'''

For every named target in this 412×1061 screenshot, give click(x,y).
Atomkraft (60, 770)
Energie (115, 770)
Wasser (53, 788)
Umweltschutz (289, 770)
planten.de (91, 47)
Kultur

'''

Goal of the exercise
Write the data back out verbatim.

Task output
For every named target in this 412×1061 screenshot, give click(x,y).
Atomkraft (60, 770)
Energie (115, 770)
Wasser (53, 788)
Umweltschutz (289, 770)
planten.de (91, 47)
Kultur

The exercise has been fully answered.